TASK DESCRIPTION ->
Give back, character for character, the line that includes "Cassinelle (268, 1302)" and all lines beneath it in the data.

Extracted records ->
====

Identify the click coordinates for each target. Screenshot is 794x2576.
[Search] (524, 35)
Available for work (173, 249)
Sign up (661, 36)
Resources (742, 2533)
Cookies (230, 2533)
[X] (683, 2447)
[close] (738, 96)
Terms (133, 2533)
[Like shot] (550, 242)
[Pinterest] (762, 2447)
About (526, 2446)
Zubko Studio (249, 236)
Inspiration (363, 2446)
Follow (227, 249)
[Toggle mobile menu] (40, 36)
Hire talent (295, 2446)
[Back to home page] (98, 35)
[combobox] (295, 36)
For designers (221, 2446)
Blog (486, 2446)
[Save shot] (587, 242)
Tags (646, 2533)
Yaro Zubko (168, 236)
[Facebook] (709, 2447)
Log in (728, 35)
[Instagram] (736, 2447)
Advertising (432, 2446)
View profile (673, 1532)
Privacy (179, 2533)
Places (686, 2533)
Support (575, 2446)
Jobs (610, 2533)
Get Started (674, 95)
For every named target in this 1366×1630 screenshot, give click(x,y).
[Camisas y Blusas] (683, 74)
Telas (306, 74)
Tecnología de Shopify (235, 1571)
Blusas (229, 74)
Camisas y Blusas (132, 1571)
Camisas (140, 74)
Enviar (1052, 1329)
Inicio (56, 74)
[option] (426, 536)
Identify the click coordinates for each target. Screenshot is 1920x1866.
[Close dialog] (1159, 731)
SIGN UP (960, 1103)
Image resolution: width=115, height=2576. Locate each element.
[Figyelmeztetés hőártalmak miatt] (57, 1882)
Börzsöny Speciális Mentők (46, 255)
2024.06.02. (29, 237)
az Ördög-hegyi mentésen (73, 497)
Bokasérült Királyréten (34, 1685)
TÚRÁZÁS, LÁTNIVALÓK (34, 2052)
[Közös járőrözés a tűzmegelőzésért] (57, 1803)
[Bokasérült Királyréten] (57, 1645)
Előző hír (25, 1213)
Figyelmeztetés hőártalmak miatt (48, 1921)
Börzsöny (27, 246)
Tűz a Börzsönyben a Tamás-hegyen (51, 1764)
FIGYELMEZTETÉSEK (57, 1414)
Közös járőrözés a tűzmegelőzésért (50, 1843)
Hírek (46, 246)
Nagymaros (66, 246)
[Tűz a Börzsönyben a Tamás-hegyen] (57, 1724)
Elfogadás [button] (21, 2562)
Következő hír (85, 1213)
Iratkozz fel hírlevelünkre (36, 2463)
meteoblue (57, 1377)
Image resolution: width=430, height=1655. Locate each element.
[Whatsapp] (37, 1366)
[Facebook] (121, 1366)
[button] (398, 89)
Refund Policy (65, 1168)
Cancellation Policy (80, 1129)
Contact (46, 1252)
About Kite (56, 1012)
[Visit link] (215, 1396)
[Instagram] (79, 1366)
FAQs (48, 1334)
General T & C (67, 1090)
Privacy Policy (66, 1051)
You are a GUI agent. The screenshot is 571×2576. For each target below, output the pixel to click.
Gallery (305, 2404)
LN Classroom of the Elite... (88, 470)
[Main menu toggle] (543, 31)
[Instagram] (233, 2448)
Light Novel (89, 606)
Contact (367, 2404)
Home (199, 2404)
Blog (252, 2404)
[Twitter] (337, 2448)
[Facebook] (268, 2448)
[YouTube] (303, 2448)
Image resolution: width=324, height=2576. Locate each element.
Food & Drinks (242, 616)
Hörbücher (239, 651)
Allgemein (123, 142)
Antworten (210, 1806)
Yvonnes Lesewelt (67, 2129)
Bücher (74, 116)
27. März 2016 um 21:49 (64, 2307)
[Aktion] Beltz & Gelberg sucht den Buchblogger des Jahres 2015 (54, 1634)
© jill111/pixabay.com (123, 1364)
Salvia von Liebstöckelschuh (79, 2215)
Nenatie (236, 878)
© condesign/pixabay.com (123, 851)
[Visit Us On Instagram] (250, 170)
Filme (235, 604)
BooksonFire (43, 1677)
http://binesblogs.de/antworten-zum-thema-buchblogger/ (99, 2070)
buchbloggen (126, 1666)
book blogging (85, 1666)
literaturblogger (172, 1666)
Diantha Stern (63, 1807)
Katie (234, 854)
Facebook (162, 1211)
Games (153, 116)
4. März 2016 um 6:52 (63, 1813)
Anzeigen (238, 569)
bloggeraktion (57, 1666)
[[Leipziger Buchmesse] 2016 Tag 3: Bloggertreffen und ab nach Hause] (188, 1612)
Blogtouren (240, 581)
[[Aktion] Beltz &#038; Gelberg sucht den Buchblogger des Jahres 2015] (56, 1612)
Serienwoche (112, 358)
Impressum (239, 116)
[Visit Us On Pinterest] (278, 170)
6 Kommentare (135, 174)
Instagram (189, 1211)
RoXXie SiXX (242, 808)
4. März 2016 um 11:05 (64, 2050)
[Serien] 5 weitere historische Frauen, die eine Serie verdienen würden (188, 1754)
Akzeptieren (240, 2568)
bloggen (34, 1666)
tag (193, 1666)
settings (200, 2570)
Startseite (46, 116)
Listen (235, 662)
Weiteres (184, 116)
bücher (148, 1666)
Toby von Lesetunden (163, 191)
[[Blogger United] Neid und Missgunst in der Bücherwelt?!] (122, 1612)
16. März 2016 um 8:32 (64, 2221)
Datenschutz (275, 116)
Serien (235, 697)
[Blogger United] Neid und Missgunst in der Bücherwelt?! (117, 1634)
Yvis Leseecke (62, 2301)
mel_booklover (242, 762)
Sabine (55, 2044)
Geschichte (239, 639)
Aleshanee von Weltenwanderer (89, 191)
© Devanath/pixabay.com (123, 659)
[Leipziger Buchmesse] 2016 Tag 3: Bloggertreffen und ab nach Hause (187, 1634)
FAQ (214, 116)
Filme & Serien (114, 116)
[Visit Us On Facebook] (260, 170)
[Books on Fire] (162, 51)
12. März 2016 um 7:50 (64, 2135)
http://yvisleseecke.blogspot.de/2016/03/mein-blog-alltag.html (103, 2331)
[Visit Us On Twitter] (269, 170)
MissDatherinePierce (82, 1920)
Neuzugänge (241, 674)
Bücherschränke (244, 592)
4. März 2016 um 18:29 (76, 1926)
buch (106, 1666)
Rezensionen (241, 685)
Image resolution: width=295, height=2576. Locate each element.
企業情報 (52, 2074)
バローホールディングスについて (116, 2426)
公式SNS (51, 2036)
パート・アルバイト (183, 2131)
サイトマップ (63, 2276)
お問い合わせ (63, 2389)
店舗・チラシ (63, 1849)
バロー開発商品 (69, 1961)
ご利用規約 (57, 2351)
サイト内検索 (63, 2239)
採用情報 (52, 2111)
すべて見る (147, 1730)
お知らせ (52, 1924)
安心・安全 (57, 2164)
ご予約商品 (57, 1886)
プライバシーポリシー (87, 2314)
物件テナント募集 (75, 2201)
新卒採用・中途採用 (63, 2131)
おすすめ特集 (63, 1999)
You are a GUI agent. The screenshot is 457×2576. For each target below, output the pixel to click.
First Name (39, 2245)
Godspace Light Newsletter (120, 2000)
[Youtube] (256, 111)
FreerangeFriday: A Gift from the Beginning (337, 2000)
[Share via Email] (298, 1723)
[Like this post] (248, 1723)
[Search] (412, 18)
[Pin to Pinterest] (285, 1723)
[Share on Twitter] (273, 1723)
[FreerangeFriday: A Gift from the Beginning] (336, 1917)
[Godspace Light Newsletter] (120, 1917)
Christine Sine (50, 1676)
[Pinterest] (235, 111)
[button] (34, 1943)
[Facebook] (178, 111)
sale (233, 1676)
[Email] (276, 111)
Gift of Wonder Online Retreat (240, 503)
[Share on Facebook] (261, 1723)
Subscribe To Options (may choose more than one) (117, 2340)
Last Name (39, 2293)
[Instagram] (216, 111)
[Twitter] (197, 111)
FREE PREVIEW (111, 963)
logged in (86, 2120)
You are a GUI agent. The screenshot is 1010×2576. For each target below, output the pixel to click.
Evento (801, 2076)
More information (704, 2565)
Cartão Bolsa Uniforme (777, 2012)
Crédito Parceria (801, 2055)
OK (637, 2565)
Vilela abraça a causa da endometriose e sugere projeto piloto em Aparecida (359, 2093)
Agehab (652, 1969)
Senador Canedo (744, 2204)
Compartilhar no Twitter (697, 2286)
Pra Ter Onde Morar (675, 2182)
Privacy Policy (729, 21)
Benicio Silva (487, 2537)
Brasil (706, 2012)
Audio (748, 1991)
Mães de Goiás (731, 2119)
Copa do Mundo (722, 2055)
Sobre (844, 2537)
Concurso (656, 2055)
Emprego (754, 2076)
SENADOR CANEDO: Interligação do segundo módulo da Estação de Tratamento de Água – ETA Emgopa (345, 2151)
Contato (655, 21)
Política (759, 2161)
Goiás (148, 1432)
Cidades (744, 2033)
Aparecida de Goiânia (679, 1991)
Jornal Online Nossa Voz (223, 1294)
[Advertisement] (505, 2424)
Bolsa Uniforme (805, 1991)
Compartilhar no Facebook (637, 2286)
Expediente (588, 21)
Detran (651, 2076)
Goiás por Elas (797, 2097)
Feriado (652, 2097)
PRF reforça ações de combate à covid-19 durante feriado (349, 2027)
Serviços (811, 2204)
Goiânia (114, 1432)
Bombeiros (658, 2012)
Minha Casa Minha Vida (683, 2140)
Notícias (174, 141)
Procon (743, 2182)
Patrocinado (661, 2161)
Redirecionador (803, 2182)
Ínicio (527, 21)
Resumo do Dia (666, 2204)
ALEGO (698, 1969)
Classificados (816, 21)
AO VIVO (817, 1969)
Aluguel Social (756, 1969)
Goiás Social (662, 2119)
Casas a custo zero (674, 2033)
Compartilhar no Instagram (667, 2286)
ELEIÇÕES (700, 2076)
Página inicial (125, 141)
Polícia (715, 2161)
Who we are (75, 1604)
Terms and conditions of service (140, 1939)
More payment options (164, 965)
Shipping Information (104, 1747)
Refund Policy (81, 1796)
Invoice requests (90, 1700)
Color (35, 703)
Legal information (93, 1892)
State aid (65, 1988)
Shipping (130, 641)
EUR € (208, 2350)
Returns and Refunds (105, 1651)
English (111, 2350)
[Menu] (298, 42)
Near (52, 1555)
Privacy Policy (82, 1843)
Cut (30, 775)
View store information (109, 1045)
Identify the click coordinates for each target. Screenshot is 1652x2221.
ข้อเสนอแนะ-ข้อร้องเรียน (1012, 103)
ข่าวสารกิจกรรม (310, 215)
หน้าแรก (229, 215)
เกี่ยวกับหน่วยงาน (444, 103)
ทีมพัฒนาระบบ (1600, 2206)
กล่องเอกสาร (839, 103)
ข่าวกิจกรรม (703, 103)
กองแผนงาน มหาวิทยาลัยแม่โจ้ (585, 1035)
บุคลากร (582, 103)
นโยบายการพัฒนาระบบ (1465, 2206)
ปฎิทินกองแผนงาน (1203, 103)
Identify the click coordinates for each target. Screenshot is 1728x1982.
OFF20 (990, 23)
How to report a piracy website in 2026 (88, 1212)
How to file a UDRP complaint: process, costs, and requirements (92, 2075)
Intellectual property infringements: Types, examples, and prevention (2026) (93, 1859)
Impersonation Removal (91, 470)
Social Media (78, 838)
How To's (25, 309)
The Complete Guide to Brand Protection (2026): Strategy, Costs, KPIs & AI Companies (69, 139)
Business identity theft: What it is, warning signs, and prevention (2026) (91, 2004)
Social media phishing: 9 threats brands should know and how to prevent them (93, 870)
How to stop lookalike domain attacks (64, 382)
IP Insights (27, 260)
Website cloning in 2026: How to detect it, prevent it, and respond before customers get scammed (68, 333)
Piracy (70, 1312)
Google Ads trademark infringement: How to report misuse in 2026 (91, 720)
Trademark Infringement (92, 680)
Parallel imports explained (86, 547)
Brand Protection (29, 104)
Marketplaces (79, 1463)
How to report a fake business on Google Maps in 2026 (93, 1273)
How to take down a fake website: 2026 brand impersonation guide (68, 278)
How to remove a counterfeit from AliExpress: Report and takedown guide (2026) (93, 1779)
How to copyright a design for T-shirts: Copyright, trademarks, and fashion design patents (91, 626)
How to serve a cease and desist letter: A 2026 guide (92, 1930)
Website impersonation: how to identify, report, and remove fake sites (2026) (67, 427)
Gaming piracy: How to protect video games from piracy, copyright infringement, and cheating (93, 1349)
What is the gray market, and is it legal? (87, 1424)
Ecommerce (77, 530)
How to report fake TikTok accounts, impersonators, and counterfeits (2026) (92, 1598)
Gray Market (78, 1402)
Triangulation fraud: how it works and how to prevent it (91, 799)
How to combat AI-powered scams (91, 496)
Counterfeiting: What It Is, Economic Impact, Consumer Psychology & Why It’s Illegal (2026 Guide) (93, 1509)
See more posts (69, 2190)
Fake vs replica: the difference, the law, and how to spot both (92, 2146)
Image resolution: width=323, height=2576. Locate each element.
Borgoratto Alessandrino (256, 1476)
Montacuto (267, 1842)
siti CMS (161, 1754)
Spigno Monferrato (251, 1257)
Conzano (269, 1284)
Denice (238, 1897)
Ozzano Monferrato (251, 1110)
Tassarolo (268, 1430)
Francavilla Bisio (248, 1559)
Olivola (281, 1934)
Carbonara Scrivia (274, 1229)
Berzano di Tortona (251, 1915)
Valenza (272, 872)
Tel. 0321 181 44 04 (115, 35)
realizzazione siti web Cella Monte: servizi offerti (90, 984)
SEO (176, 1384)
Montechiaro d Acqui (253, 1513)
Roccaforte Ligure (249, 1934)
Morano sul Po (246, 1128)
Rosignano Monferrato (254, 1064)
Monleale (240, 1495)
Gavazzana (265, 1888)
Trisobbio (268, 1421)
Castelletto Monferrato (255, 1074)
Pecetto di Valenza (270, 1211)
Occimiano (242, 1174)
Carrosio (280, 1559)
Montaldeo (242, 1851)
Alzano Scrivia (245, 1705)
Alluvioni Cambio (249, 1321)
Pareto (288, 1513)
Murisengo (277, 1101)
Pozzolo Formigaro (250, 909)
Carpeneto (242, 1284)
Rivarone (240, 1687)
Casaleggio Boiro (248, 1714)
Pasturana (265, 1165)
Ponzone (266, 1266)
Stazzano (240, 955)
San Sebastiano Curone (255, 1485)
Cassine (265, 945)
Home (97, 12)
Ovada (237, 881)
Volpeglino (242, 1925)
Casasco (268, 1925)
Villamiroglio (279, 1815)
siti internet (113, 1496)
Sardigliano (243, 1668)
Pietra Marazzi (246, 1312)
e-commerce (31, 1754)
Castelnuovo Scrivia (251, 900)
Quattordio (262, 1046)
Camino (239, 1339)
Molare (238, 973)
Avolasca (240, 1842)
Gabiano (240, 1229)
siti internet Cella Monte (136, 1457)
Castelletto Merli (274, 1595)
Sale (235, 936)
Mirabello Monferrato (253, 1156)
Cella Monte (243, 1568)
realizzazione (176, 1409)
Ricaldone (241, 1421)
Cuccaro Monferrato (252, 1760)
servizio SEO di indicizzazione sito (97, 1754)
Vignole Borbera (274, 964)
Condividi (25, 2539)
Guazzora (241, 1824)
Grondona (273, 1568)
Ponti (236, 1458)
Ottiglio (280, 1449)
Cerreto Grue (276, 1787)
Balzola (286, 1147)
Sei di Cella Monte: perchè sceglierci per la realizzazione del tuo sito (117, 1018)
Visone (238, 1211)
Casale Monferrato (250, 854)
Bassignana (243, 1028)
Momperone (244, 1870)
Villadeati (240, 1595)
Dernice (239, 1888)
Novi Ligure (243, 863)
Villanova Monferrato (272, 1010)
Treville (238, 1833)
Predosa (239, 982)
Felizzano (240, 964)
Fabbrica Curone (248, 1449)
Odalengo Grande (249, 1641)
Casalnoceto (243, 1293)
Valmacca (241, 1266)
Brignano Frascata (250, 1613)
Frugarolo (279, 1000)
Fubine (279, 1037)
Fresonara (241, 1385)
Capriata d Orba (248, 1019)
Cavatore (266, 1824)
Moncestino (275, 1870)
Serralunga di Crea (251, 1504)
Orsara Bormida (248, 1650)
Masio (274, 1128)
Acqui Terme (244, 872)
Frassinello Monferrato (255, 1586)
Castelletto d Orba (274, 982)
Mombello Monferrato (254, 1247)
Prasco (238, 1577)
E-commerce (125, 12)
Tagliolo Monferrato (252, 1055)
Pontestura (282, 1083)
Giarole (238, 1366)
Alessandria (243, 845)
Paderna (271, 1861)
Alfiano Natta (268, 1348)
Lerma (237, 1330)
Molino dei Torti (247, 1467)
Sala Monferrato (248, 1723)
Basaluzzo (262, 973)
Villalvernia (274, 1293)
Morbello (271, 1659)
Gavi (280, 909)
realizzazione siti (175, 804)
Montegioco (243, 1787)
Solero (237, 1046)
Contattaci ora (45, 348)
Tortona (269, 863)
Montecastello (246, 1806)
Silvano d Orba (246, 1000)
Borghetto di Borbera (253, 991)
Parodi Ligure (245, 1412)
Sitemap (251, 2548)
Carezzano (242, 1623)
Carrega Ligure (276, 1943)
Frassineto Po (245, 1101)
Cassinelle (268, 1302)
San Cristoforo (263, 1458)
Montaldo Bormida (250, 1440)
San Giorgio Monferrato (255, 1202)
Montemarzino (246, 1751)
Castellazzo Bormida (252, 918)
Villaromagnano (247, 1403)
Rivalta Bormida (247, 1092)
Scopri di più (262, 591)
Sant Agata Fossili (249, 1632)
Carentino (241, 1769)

====

SOLVED EXERCISE ->
Cassinelle (268, 1302)
San Cristoforo (263, 1458)
Montaldo Bormida (250, 1440)
San Giorgio Monferrato (255, 1202)
Montemarzino (246, 1751)
Castellazzo Bormida (252, 918)
Villaromagnano (247, 1403)
Rivalta Bormida (247, 1092)
Scopri di più (262, 591)
Sant Agata Fossili (249, 1632)
Carentino (241, 1769)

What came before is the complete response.